Bit depth in audio production represents a number of binary digits used to measure sampled audio.
The bit depth directly influences the resolution of the sample and controls the dynamic range of the audio. Professional audio engineers use a depth of 24 bits since it meets all of the modern-day requirements and standards.
Using bit depths higher than that would not provide any benefits other than the higher dynamic range, which nonetheless couldn’t be reproduced or heard by a human. If you plan to print your music on the CD, you still can use a project in 24 bits and lower the bit depth on the export and apply dither and noise shaping.
Bit Depth Explained
In computing and digital communication, the basic unit of information is called a bit. In digital audio engineering, bit depth shows a number of bits in each sample. Since graphically, the analog sound wave is represented with a sine curve, the bit depth shows how many points are used to build the sine wave. Modern DAWs and audio converters use PCM technology to transform analog sound waves into digital signals and convert them back. PCM stands for pulse-code modulation and samples the amplitude of the signal at even intervals.
The basics of bit depth
The bit depth shows the number of binary digits encoded in each sample. So basically, the bit depth indicates the resolution of the given waveform. The resolution is increased exponentially, and each added bit doubles the resolution. The important thing to remember is that the bit depth does not affect the frequency response.
Since the bit depth directly influences the resolution of a waveform, there are only two things that are affected by it. Firstly, it controls the dynamic range of audio. The higher the bit depth values, the higher the dynamic range would be. Secondly, the bit depth influences the signal-to-noise ratio. In professional audio engineering signal-to-noise ratio abbreviated to SNR.
The dynamic range
The dynamic range shows the difference between the quietest and the loudest points of your audio.
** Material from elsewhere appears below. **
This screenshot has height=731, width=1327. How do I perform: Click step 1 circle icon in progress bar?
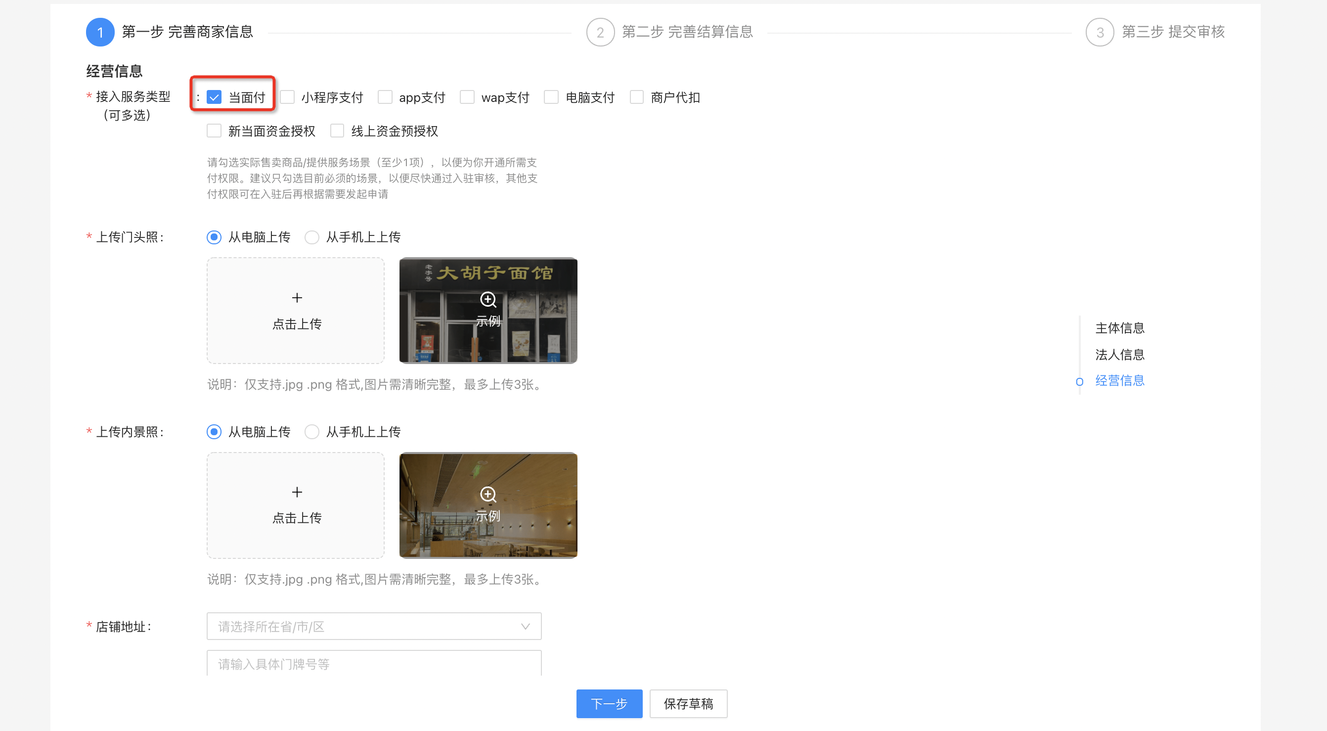tap(100, 32)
The dynamic range is measured in decibels, and as it goes, the higher the number, the greater would be the difference between the quietest and loudest parts.
An average dynamic range of human hearing approximates 140 dB, but this number highly depends on the frequency and some other individual circumstances. The depth of 16 bits which is a standard of CD audio, will give you a dynamic range of 96 dB. 24-bit digital audio has a range of 144 dB, which matches the human hearing capabilities. But there is one thing that we need to clarify. Assuming that it is quite clear what the term “loudest part” would mean, things are a bit tricky with the quietest part.
Dealing with the quietest parts
Let’s say we are recording an acoustic piano, and obviously, the loudest part of our audio would be the loudest note we could perform. Naturally, one would assume that the quietest part of our audio would be the quietest note that we could perform or even the hammers’ noise. That assumption is as far from the truth as it gets. Since we are talking about audio recording specifically, the quietest part of the said piano recording would be the noise floor of the microphones and other peripheral analog equipment. Therefore, in audio engineering, the dynamic range represents the difference between the signal that has value and the unwanted signal.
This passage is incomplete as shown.